» **Exercise goal**
Your task is to copy the lines of the data below from the line holding "The image size is (600, 428)." through the line holding "The width and height of the screenshot is (843, 618).", inclusive, exactly and with nothing added.

[Opening Records provided section]

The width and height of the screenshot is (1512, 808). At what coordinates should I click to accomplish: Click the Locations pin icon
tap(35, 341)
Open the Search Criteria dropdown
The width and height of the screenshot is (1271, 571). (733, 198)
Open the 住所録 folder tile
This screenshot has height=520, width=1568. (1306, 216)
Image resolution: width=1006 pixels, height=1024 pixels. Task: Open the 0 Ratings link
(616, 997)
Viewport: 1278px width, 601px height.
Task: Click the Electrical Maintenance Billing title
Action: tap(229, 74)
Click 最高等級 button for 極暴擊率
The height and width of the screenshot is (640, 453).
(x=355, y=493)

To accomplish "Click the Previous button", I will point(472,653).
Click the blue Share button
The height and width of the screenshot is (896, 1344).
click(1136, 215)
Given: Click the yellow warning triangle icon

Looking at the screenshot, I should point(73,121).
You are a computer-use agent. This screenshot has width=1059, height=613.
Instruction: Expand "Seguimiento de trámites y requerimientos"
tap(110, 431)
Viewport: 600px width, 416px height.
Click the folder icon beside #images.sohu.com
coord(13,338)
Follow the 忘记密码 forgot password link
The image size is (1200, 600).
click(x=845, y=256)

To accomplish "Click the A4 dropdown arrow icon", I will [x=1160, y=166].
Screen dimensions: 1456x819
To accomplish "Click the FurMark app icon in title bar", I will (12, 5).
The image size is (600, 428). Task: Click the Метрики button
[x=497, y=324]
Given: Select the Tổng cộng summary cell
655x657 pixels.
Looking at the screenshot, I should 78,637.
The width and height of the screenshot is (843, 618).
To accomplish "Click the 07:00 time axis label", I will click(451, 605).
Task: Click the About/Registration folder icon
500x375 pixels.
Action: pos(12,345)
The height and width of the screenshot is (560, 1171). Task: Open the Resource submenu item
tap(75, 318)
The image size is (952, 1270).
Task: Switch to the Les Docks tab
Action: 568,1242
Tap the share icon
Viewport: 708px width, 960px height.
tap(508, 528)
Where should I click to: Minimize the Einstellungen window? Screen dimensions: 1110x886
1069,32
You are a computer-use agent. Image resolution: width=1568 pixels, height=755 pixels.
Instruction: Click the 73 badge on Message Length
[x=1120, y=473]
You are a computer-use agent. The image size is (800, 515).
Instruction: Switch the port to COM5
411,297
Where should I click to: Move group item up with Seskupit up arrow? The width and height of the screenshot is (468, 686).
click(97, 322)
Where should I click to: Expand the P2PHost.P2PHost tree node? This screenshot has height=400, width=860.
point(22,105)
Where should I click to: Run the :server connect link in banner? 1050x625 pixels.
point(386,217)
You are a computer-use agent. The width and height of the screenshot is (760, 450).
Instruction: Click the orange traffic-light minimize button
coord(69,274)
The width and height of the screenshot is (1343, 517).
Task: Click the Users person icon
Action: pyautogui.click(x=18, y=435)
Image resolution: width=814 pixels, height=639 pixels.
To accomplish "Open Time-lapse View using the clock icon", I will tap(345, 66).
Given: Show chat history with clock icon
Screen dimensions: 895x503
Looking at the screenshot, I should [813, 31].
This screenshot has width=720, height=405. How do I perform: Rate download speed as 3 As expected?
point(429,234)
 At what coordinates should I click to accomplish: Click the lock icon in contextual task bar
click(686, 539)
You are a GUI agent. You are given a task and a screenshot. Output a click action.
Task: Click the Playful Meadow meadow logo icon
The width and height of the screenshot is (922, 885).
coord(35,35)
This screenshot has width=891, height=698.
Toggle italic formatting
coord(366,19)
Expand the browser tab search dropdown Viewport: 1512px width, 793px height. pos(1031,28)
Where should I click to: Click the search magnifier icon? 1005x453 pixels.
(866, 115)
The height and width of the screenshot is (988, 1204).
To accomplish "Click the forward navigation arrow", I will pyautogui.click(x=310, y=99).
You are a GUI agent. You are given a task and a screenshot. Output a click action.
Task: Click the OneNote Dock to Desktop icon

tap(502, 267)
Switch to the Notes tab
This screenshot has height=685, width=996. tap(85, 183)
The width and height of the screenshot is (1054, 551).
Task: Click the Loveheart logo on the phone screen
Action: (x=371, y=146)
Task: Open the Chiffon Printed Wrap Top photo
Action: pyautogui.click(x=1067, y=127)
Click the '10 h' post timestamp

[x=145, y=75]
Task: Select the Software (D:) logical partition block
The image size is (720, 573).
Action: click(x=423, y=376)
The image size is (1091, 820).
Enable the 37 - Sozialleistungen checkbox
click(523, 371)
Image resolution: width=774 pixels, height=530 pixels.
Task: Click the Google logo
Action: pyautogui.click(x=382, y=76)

[Closing Records provided section]

» **Answer to the problem**
The image size is (600, 428). Task: Click the Метрики button
[x=497, y=324]
Given: Select the Tổng cộng summary cell
655x657 pixels.
Looking at the screenshot, I should 78,637.
The width and height of the screenshot is (843, 618).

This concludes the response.